In this short video I tested my turbine with one 1,5L bottle at 5 bar (72.5 psi). More video footage with 2 bottles will be coming soon.
Attachments
Step 2: Wings and Tailwing
- Cut the wings using the hot wire method:
- Make the shape of your widest point of the wing (at the center) in wood and attach it to the side of the foam
- Span one side of the hot wire in one point, the other one you can move freely.
- Connect a power supply and follow with the end of the wire the wooden shape.
- When its done, you'll have a wing that's narrower at the end.
- Do the same for the other wing
- The middle part of the wing, you can use a normal hot wire cutter because its just a straight extrusion of the wooden shape (width 130 mm) .
- For the tail wing, just cut out its shape with a belt saw or normal saw. Make it not too thick and not too thin ( about 10 - 15 mm). Rounden its front and sharpen its and with a a file or sandpaper.
- When all wings are cut, coat them with duct tape to make them stronger and to prevent braking pieces of your wings.
Step 3: Frame
Now we have to make a frame to attach the wings to.
- Take the two balsa wood sticks and glue them in one end together and one end 240 mm apart with an other stick between them.
- Then take a balsa wood plate and make curved sticks to make the arc at the front.
- Reinforce the front with extra sticks and a foam tip.
- Attach two other sticks across the arc and mount the turbine in a wooden plate with hole.
- Glue all parts together with wood glue ( superglue for metal - wood combination).
- When the glue is dry, you can place the wings on the frame and glue it together with hot glue.
Step 4: Bottle Tanks
Another important part of this airplane are the bottle air-tanks. They are made using two 1,5L plastic bottles and some valves and adapters.
- Drill in one cap a hole to fit the reduction valve. Screw it tight on the cap with a nut and use hot glue to make it extra air-tight.
- Drill in the other cap a smaller hole to fit the 9 mm tube adapters. Same here, use nut and hot glue.
- Drill in both botlles a hole on the bottom side, one bottle to fit a presta valve and one to fit another tube adapter.
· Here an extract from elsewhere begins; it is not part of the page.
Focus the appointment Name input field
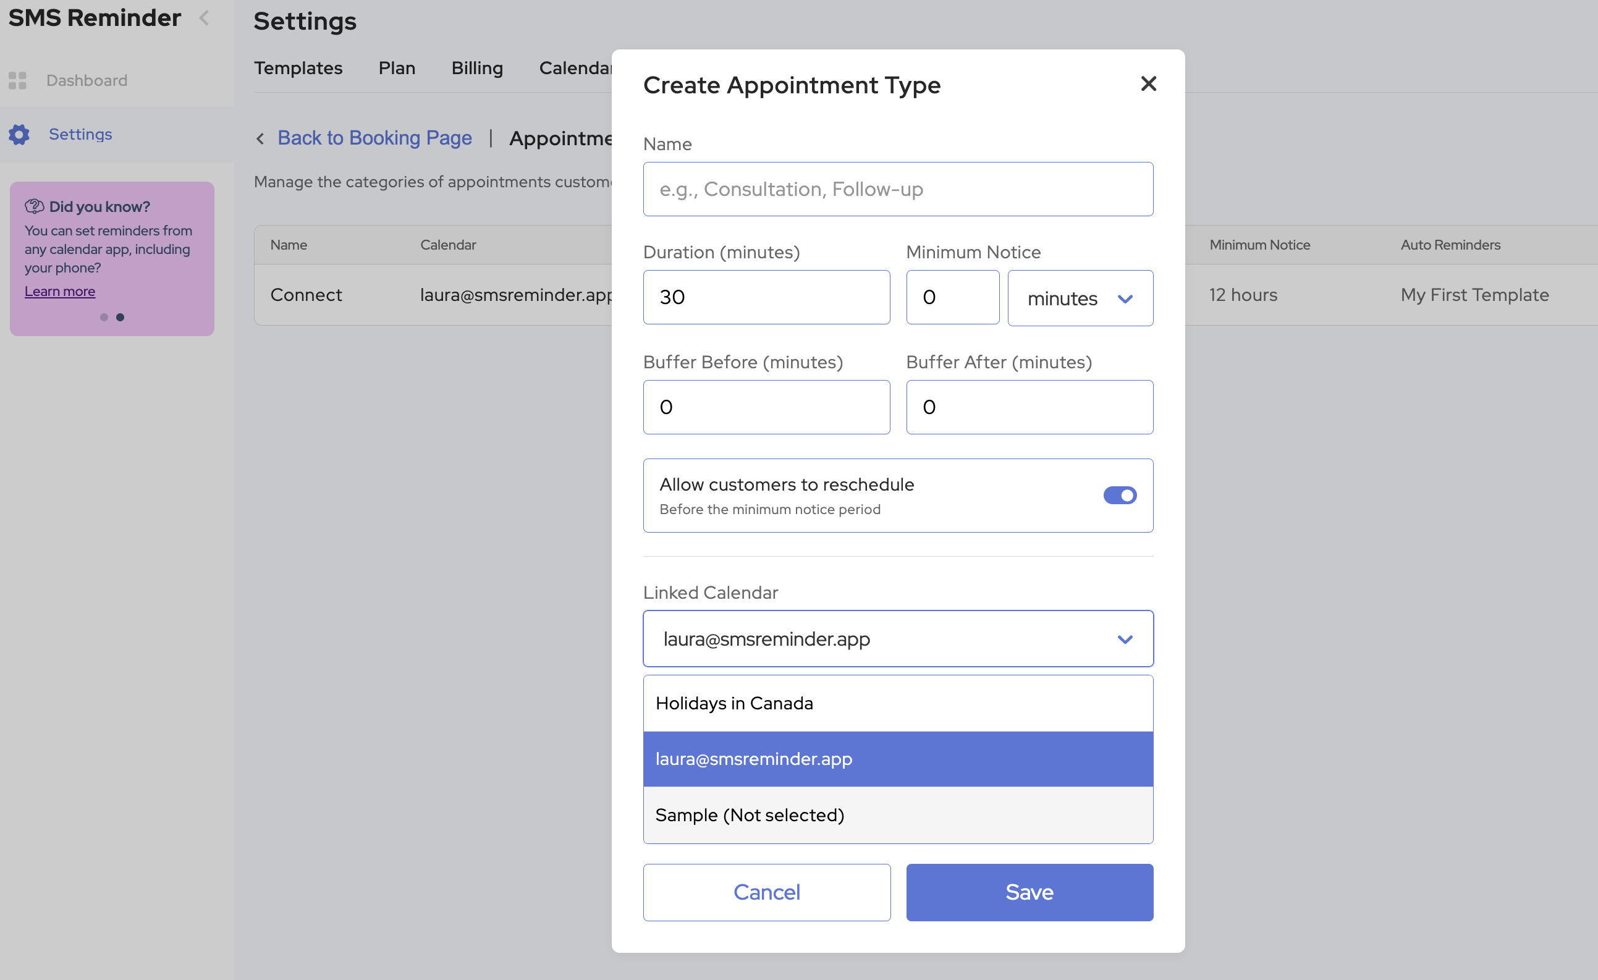This screenshot has width=1598, height=980. click(898, 189)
- Connect the two bottles with 9 mm pneumatic tubes in series and fit them with pipe clamps on the tube adapters.
- Test multiple times to make sure everything is air-tight, if not adjust with hot glue untill it is.
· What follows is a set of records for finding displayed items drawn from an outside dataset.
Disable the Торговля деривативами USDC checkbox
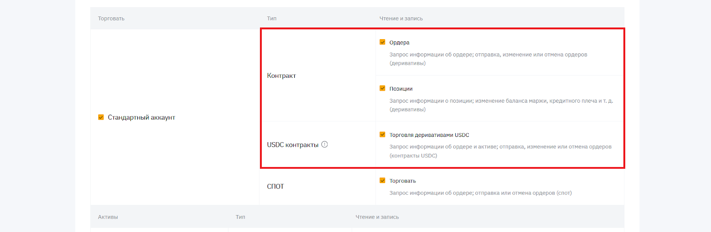This screenshot has height=232, width=711. (382, 135)
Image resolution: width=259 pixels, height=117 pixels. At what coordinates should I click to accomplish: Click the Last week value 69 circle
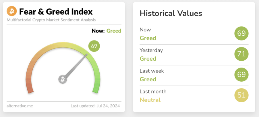pyautogui.click(x=241, y=75)
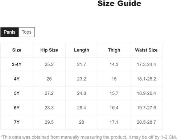The height and width of the screenshot is (140, 177).
Task: Click the Size column header
Action: [17, 50]
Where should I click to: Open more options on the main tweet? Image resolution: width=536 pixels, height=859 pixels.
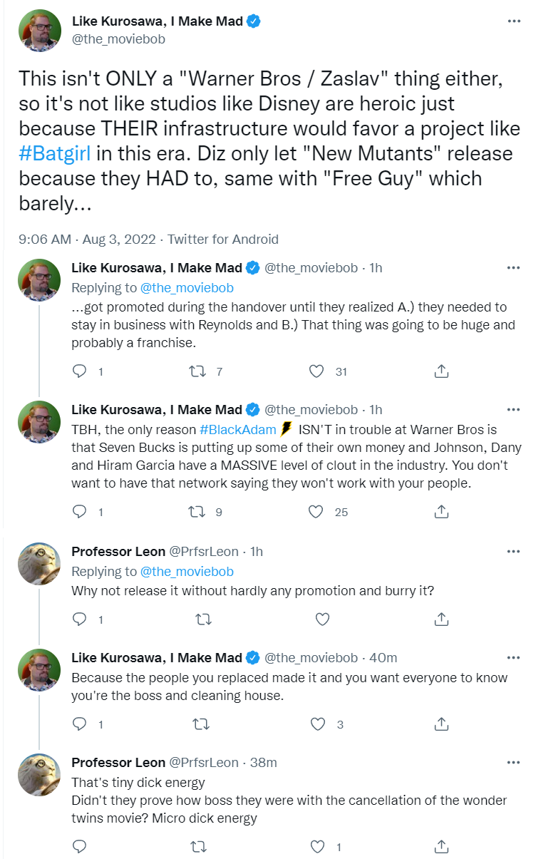click(513, 21)
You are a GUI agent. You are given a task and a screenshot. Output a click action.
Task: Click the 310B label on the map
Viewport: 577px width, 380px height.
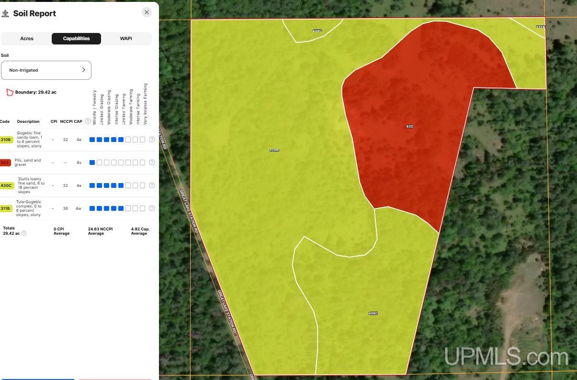(x=274, y=150)
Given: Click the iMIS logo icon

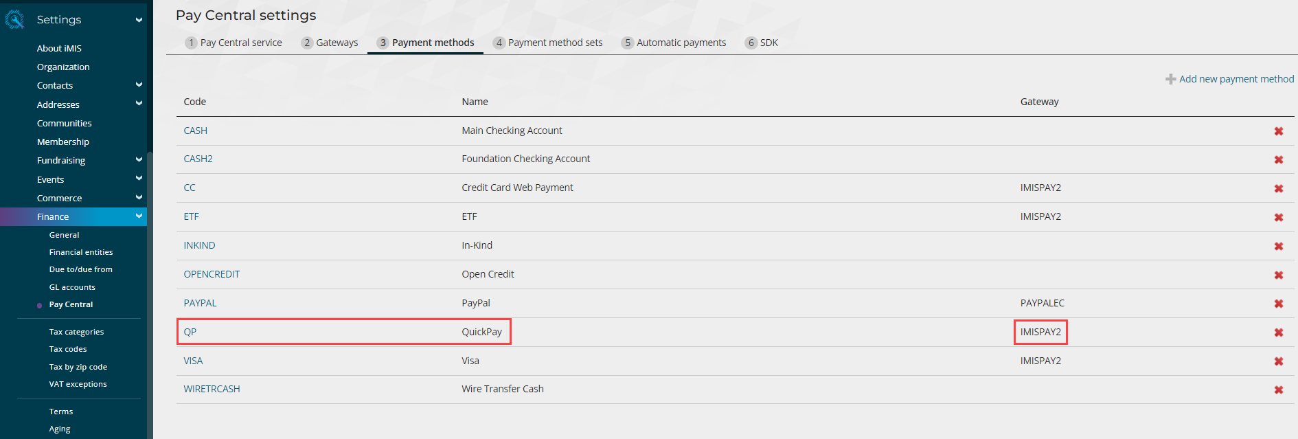Looking at the screenshot, I should 14,20.
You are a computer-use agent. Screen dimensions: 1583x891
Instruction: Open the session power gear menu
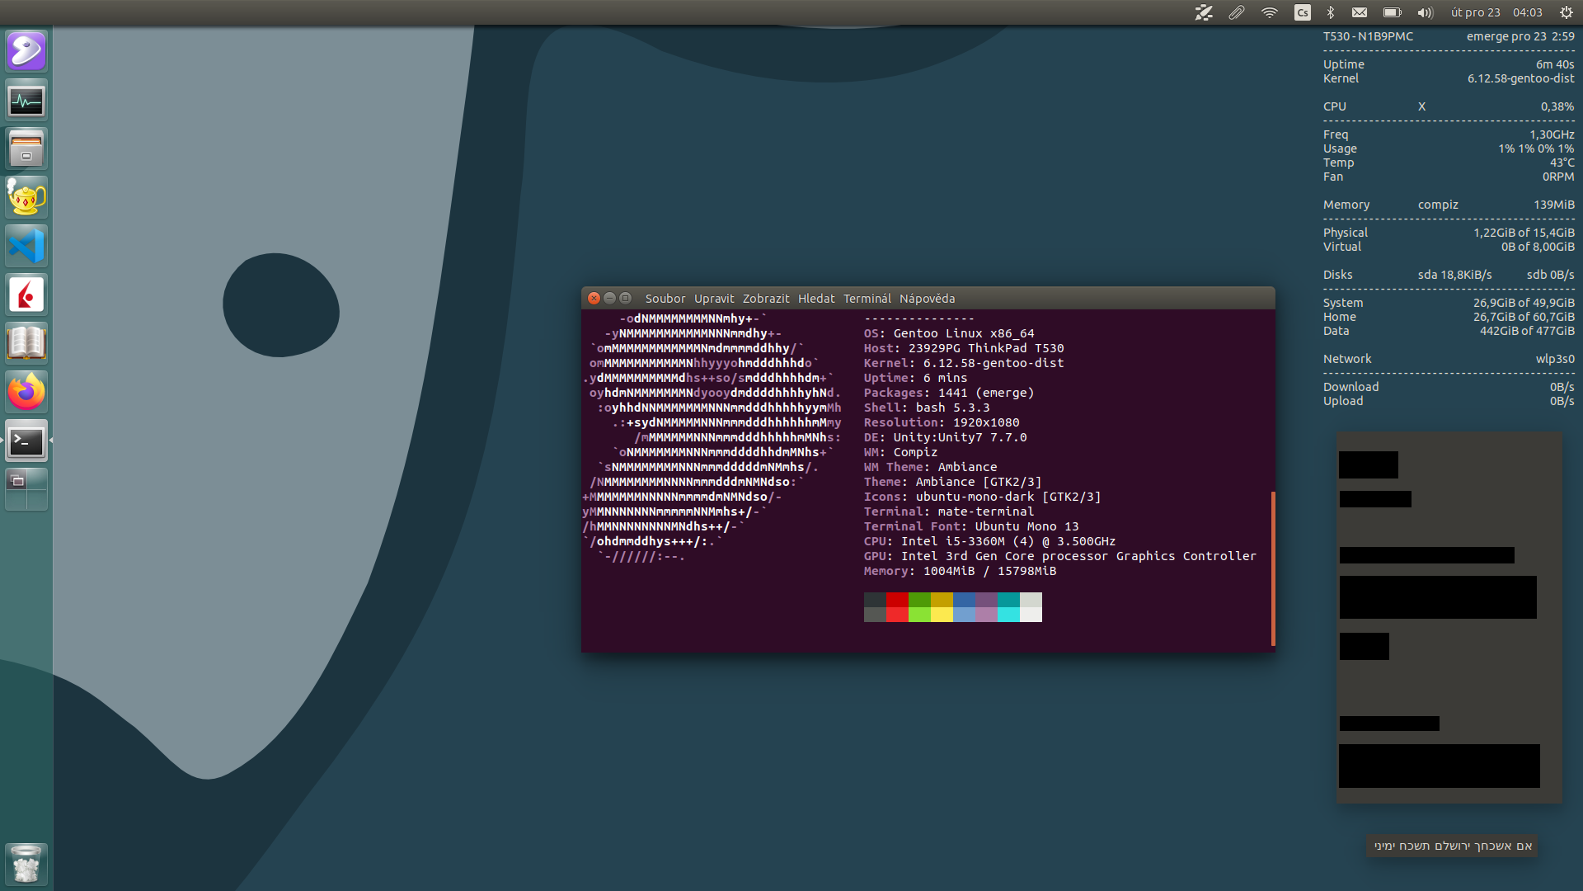pos(1566,12)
- Connect the air-tanks to the turbine.
Step 5: Assembly and Testing
Finally, the bottle tanks can be mounted on the frame and with everything connected, you can test it.
I tested it a few times with 5 bar (72.5 psi) and it kept running for 5 - 8 seconds full speed. I couln't go higher because of some minor air leaks. I do think there is potential with this concept, but right now mine isn't optimised. For instance, I used a to heavy reduction valve and adapters, my wings were to small (40 mm in stead of my suggested 60 mm) and my propeller wasn't a slow-fly prop.